George Forrest (botanist)
George Forrest (13 March 1873 – 5 January 1932) was a Scottish botanist, who became one of the first western explorers of China's then remote southwestern province of Yunnan, generally regarded as the most biodiverse province in the country.
George Forrest was born in Falkirk, Scotland on 13 March 1873. He went to Kilmarnock Academy. After leaving school, he was apprenticed with a local chemist until 1891 when, on the inheritance of a small legacy, he then decided to travel to Australia, where he searched for gold and also worked on a sheep station before returning to Scotland in 1902. Forrest's life then took a most unexpected turn; caught in a shower while fishing the Gladhouse Loch in Tweedsdale, he sought shelter beneath an overhanging bank where he chanced upon an ancient stone coffin.
The discovery led to his introduction to Professor Bayley Balfour, Regius Keeper of the Royal Botanic Garden, Edinburgh, who offered him a job in the Herbarium. Whilst Forrest doubtless found the indoor work dull, it was to provide an excellent preparation for his explorations. A year later, Balfour recommended Forrest, now aged 30, to Liverpool horticulturist and cotton broker Arthur Kilpin Bulley, who was sponsoring an expedition to southwestern China in search of exotic plants, particularly species of rhododendron, of which Yunnan has many.
George Forrest made his first expedition to Yunnan in 1904. In August, he arrived at the town of Talifu (Dali City). He started setting up a base of operations and began to learn the local language. He then later helped with the inoculation of thousands of locals against smallpox. By the summer of 1905, he was ready to mount his first expedition to the northwest corner of Yunnan near the border with Tibet. He and his team of 17 local collectors stayed briefly at the French mission under Père Étienne-Jules Dubernard in the small town of Tzekou. Forrest and his team then collected numerous plants, herbarium specimens and seeds. In the sanctuary of the rhododendron forests, so rich in variety of flora and fauna, the group was unaware of the massacre that was to meet them on their return to the mission, and that only one would survive.
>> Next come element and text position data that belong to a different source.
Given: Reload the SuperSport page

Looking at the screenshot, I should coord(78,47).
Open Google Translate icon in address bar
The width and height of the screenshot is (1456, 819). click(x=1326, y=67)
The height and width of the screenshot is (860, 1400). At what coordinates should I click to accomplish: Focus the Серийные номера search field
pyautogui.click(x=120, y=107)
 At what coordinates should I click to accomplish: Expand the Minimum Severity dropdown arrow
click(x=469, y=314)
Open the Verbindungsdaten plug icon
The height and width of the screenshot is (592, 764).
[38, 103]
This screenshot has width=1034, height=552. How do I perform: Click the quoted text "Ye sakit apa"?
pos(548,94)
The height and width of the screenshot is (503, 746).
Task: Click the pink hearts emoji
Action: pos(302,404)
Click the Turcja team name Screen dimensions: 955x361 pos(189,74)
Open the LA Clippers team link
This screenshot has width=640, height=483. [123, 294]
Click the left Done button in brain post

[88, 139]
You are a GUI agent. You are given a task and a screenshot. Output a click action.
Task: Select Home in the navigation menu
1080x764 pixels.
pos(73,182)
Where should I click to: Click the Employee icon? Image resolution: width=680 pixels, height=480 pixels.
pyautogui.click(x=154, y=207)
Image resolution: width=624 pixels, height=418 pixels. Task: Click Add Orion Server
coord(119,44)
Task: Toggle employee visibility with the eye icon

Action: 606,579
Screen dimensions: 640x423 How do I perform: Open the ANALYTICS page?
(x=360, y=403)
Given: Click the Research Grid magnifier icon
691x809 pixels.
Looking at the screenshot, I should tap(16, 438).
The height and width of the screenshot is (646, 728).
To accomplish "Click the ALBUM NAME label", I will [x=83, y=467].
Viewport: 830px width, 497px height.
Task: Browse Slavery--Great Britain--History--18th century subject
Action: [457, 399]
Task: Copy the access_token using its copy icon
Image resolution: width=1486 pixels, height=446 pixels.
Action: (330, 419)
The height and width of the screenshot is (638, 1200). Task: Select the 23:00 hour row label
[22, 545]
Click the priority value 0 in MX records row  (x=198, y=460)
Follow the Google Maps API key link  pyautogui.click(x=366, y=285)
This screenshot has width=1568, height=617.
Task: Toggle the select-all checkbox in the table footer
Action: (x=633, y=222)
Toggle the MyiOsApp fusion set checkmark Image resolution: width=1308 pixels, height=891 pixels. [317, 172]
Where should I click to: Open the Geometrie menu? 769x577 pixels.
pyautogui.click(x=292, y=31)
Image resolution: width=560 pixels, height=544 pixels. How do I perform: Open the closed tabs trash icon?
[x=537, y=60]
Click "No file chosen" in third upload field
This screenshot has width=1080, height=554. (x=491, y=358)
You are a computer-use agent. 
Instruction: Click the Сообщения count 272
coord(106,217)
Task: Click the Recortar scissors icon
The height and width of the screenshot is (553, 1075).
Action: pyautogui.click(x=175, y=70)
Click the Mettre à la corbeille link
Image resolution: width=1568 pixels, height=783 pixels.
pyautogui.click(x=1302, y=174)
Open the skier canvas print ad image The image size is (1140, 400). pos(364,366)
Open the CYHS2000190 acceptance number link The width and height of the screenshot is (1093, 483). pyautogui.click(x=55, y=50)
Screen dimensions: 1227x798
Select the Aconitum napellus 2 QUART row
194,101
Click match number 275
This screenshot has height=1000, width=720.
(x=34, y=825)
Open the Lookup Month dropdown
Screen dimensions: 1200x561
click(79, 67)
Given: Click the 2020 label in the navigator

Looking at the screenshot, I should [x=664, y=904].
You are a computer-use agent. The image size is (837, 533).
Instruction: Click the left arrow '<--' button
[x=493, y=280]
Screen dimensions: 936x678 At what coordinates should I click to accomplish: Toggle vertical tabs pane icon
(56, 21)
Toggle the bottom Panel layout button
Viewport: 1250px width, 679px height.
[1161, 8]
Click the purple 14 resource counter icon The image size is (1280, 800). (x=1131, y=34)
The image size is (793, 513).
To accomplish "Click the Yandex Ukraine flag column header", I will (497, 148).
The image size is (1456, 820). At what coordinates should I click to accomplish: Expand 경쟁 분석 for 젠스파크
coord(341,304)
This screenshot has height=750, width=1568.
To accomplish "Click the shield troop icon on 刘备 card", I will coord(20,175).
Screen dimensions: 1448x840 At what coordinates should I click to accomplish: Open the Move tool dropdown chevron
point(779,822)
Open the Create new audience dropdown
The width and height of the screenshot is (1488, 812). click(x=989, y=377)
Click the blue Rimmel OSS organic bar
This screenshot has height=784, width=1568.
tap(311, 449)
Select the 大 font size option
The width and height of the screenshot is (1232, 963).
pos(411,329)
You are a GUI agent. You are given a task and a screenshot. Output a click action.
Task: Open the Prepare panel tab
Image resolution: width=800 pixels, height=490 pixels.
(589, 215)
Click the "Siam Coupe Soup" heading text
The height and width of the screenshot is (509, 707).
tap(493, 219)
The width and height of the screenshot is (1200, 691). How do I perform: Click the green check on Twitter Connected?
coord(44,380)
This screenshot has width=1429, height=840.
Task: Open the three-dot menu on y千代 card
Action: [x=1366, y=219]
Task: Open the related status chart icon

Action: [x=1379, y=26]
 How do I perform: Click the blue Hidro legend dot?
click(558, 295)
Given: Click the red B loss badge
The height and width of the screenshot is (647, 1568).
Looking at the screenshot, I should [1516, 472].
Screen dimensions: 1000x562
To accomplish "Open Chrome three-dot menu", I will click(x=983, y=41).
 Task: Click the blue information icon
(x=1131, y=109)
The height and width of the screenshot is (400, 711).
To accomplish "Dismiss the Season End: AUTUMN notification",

As one source puts it "This first trip was both exciting and horrifying." Foreigners had been targeted for death by the local Tibetan Buddhist lamas, during the 1905 Tibetan Rebellion. Forrest had a narrow escape, but this did not discourage him from returning to Yunnan. The Lamas pursued him until a Naxi "King" named Lee rescued him. He witnessed atrocities committed by the Lamas during the rebellion. He eventually became perhaps the foremost collector of Yunnan flora, amassing hundreds of species of rhododendron, and other shrubs and perennials.
Altogether, Forrest made seven trips to Yunnan, collecting samples and seeds for the Herbarium and for avid collectors willing to pay for new species to add to their collections. In total, he brought back perhaps 31,000 plant specimens. He discovered numerous species including Gentiana sino-ornata. The specific epithet forrestii now adorns more than thirty genera. Including; Rhododendron forrestii, Pieris formosa var. forrestii, Primula forrestii, Iris forrestii and Hypericum forrestii.
Forrest married Clementina Traill in 1907; they had three sons.
On 5 January 1932, while hunting game in the hills near Tengchong, the town wherein Forrest traditionally set up his base, he suffered a massive heart attack and died instantly. He was buried at Tengchong, next to his friend George Litton, who had been Acting British Consul there until his death 26 years earlier.